Glad to hear that. The open source “by the community, for the community” aspect is one of the things that I find so exciting about the way DVC is evolving :slight_smile:
Integration with metrics loggers would make it so much easier to enable DVC naturally in those settings. Look forward to it and curious to learn more about the design, which loggers are covered etc. I can see why a separate repo might make sense if not all users of DVC need it. I guess there may be some dependencies to sort out.

3 Likes

Is this available now and open for contributions? From a quick look at the DVC 2.0 release plan I don’t see this project mentioned, so I am guessing this is still in another repository.

Hi @suparna, live is still not released, though it shouldn’t be much longer before we release it. DVC 2.0 will support it. It is not mentioned in release plan, because it will be standalone project, though DVC will have proper integration with it.

@al.ponomar @suparna @suparna.bhattacharya we have released the logger.
Prerelease version is avialable under:

Stay tuned, for release, which is planned to go together with DVC 2.0 release.

Thanks! Is the code available on github?

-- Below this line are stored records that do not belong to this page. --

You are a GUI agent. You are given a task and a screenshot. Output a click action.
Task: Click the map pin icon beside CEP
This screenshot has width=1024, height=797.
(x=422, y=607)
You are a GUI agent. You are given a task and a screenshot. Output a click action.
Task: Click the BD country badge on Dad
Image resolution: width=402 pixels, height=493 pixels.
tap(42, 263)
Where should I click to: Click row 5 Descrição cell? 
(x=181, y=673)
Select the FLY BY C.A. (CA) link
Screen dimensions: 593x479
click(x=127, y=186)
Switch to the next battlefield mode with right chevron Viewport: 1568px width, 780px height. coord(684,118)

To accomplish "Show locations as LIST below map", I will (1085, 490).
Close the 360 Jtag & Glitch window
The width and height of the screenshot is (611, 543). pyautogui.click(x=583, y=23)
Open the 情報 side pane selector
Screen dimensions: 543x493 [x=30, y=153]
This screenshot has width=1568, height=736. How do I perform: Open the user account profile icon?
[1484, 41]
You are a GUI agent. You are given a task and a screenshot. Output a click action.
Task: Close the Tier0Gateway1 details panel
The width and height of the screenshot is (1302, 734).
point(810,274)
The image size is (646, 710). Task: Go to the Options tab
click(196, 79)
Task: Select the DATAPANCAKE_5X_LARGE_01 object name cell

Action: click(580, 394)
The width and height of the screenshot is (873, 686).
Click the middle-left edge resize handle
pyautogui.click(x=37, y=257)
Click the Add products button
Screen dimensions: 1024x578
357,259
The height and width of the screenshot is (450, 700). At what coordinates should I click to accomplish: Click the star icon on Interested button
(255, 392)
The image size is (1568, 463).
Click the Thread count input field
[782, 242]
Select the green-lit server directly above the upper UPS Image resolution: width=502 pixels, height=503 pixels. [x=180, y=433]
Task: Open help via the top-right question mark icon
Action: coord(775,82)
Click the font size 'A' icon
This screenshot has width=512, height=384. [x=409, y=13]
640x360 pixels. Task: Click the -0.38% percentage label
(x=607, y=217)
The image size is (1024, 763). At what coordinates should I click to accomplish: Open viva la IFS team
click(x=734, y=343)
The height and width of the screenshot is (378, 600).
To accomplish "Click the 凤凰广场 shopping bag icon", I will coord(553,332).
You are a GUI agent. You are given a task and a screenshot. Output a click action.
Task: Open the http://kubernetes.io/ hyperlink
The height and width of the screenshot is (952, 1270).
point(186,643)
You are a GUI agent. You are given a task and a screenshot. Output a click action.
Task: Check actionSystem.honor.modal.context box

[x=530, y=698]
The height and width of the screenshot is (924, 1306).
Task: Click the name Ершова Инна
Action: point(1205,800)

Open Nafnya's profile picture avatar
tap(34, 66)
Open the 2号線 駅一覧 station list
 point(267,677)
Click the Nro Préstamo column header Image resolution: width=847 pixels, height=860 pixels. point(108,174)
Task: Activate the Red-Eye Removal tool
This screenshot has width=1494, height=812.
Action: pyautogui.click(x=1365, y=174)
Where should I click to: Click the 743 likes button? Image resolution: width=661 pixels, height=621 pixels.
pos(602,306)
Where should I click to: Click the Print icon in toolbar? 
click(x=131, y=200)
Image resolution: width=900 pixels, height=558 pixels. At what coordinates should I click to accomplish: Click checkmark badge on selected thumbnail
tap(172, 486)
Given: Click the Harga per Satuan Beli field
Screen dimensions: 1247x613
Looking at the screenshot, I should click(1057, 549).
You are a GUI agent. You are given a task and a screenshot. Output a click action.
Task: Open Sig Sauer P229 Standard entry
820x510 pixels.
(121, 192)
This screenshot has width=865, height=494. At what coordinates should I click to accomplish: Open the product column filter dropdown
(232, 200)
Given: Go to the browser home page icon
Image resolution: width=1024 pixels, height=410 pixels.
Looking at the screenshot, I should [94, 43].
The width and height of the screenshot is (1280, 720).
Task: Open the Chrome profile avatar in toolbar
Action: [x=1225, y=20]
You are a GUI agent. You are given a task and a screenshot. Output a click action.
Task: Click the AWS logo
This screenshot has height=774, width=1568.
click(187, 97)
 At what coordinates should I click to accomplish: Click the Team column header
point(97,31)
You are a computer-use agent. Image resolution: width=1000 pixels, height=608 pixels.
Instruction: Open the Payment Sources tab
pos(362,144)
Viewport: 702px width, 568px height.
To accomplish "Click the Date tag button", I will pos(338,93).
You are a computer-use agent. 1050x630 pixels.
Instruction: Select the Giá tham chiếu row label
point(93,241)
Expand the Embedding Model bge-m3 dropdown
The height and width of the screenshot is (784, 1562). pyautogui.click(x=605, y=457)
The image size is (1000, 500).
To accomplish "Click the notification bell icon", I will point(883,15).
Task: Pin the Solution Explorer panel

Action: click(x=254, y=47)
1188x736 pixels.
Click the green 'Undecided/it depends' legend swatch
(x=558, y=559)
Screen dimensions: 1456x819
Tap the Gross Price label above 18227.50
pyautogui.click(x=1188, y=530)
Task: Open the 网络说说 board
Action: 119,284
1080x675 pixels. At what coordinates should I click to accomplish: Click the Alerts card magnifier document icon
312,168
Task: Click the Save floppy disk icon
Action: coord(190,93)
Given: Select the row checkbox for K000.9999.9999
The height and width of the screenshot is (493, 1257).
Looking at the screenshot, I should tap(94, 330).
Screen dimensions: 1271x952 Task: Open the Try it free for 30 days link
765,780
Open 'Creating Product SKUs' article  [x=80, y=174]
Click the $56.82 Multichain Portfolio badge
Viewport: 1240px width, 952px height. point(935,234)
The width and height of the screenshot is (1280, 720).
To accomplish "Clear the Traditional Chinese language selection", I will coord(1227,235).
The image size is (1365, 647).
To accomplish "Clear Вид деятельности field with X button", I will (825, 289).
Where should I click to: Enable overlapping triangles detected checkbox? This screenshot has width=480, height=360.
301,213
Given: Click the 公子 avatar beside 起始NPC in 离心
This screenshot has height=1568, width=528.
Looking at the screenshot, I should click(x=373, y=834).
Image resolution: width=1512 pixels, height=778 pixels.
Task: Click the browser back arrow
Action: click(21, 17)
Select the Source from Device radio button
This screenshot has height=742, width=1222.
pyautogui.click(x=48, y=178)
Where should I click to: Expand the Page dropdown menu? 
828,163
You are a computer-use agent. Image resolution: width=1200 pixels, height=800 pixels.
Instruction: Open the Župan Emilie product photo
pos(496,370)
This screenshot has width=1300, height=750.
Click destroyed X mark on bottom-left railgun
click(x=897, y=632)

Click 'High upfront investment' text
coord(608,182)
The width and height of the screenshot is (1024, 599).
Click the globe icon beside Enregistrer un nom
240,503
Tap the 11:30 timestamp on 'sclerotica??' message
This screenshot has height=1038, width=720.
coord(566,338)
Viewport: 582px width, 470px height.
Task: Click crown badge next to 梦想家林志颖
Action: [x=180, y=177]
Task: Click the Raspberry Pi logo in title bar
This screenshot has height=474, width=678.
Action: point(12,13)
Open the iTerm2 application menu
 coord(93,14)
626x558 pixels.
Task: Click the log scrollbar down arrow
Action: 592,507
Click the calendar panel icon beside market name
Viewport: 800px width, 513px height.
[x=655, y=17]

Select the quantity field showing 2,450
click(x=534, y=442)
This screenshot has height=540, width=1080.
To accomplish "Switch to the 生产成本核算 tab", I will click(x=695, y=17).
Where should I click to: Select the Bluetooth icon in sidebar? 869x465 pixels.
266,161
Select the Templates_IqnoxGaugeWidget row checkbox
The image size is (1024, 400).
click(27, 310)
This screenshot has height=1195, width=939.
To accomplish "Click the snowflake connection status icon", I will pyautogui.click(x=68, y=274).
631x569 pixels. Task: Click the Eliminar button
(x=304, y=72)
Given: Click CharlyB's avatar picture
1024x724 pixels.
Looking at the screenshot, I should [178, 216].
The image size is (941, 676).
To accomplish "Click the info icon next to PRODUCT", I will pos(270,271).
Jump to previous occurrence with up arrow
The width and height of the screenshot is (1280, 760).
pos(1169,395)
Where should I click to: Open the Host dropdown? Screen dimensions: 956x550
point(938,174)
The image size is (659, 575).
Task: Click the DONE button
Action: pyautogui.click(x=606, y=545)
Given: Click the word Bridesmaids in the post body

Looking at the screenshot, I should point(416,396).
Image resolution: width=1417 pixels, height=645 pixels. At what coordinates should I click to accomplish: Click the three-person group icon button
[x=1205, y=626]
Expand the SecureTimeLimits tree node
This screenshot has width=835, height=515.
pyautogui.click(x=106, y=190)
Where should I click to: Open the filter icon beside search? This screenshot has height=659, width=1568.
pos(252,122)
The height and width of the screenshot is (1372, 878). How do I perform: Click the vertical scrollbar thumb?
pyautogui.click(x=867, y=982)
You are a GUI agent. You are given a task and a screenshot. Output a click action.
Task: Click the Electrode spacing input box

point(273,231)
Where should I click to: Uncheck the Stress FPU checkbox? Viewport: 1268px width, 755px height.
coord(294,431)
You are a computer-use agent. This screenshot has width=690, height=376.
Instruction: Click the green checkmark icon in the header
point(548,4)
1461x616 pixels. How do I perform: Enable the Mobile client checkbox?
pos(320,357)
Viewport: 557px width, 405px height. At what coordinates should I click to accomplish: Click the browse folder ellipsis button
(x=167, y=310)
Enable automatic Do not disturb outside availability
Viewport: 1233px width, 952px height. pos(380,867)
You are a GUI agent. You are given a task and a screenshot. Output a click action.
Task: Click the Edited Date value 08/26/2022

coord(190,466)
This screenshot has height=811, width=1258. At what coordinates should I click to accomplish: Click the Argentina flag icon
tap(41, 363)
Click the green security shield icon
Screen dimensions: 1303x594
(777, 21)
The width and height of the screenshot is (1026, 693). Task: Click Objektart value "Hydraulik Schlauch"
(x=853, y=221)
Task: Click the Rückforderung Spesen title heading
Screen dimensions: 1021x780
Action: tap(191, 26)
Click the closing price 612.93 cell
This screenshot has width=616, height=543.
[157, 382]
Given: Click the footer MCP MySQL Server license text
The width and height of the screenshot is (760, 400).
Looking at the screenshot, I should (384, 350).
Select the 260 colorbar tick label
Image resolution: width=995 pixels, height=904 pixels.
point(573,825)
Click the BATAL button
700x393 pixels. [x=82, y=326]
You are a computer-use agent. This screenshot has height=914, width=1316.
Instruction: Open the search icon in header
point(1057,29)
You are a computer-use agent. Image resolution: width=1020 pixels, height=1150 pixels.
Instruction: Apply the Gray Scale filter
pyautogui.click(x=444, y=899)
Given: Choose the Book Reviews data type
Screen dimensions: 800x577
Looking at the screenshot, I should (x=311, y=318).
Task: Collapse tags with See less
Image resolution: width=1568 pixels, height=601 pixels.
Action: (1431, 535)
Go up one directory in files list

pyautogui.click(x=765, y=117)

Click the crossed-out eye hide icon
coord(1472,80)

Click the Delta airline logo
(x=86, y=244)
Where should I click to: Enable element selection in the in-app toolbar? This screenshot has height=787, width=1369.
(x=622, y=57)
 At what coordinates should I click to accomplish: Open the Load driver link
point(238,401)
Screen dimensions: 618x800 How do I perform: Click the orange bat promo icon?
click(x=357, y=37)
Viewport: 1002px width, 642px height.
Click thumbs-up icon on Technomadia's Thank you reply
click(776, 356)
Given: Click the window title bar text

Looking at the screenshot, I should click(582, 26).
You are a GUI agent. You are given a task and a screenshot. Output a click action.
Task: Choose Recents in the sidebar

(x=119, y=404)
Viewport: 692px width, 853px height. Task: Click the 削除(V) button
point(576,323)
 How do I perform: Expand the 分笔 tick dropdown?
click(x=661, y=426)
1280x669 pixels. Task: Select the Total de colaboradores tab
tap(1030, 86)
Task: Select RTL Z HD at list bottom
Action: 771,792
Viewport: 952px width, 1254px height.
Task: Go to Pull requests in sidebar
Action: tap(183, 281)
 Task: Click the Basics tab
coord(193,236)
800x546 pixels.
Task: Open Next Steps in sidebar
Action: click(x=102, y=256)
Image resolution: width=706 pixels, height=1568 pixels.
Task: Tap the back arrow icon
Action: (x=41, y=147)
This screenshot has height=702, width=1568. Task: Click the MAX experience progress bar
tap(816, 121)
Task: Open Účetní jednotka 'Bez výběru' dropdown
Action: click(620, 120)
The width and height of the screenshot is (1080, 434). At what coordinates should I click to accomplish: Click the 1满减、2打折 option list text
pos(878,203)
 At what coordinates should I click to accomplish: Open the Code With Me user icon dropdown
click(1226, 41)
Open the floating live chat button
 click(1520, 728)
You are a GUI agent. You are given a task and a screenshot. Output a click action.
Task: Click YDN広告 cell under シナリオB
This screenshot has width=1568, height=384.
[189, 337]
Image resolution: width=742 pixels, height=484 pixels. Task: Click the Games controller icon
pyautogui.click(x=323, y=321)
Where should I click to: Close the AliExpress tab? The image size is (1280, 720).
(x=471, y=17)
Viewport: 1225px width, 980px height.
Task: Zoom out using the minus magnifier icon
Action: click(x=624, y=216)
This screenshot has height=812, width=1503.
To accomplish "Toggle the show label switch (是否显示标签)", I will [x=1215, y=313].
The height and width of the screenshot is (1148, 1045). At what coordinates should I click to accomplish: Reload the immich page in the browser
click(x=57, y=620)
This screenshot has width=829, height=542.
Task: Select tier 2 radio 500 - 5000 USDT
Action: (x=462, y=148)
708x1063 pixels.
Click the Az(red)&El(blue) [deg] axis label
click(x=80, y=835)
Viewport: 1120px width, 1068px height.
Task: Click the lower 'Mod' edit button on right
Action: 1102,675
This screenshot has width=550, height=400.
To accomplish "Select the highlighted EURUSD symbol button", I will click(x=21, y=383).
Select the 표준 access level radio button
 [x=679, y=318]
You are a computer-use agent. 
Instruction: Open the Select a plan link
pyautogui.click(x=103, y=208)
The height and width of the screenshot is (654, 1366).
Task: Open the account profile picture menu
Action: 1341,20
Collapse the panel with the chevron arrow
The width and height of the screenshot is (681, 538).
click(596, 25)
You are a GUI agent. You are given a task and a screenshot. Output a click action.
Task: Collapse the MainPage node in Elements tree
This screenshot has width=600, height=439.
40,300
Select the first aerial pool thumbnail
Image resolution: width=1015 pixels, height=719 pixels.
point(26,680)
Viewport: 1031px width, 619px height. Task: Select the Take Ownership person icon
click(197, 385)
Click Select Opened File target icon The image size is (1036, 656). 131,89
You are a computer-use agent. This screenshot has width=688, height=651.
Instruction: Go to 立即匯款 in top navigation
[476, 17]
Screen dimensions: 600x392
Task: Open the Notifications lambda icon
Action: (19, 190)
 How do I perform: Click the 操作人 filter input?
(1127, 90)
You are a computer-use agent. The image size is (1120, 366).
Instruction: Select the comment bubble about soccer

How does one integrate this with MLflow and other tools which have their own logging APIs and UIs for analysis and visualization? Or lets say we are using Kubeflow with MLMD?

@suparna

Is the code available on github

Not yet, though we will probably release it soon.

So, dvclive is intending to replace MLFlow, rather than integrate with it. Its a metric logger producing outputs understandable by dvc. So, the metrics logs produced by dvclive can be used for example in dvc plots command.

Currently neither dvc nor dvclive integrate with MLFlow or MLMD.

Hmm … I am afraid that wasn’t what I was expecting. There are way too many open source metrics logging tools/APIs in use as it is mlflow, guildai, mlmd, aim, not mention other proprietary tools like wandb. I was looking forward to a design that would integrate with these ecosystems not more parallel universes to choose from.

@suparna I understand your concerns. The thing is that the tools that you mentioned (MLFlow, wandb) are tools that, in a way, aim to solve similar problem DVC tries to solve: versioning your ML project and training pipelines. dvclive is library created to provide monitoring for the training loop (similar to mlflow and wandb), while not requiring user to run some kind of a server on training machine (contrary to both of them). Integrating DVC with wandb or mlflow would be hard if not impossible due to different approach those tools use for versioning - DVC is a CLI tool, while wandb and mlflow are server apps.

What is your use case? How would you see the integration between DVC and, for example, wandb?